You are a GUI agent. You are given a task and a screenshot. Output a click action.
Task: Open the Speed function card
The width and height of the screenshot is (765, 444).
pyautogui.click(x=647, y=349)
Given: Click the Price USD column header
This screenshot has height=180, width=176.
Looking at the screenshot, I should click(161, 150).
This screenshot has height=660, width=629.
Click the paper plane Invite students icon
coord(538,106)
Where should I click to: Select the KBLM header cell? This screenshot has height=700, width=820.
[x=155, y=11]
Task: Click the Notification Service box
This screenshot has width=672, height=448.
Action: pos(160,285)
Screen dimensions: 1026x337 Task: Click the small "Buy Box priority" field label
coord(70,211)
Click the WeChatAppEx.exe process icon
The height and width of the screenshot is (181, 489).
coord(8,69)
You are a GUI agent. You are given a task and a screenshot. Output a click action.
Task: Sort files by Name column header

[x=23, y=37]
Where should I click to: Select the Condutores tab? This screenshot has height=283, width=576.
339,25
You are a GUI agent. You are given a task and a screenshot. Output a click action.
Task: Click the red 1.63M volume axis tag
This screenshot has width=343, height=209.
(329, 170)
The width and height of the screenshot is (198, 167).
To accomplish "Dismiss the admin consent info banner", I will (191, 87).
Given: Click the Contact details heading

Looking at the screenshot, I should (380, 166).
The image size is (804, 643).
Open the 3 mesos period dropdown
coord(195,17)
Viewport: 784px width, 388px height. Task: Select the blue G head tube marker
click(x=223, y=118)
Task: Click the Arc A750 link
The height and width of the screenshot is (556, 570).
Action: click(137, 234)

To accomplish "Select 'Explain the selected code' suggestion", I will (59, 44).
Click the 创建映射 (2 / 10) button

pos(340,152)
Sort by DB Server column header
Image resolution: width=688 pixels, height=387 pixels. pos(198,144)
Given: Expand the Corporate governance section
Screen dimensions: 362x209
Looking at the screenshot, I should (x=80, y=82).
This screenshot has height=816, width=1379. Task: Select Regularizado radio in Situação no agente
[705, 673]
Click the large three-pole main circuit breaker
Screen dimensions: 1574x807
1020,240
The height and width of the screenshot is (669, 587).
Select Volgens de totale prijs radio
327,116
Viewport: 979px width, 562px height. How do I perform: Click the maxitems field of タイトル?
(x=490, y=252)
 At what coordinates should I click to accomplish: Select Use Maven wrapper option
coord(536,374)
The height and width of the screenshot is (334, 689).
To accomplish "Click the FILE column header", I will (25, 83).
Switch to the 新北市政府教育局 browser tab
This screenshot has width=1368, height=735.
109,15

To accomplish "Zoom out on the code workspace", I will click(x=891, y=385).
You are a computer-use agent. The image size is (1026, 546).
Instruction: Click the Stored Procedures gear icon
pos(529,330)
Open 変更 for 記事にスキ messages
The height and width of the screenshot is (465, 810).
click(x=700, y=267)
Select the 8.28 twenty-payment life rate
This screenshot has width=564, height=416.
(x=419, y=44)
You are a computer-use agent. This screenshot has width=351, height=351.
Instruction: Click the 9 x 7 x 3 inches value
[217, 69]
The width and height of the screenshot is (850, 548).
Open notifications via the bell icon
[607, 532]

____________

The problem: Can you copy out, word for word, the stretch of the material above running from the line containing "You are a computer-use agent. The" through its final line?

Final answer:
You are a computer-use agent. The image size is (1026, 546).
Instruction: Click the Stored Procedures gear icon
pos(529,330)
Open 変更 for 記事にスキ messages
The height and width of the screenshot is (465, 810).
click(x=700, y=267)
Select the 8.28 twenty-payment life rate
This screenshot has width=564, height=416.
(x=419, y=44)
You are a computer-use agent. This screenshot has width=351, height=351.
Instruction: Click the 9 x 7 x 3 inches value
[217, 69]
The width and height of the screenshot is (850, 548).
Open notifications via the bell icon
[607, 532]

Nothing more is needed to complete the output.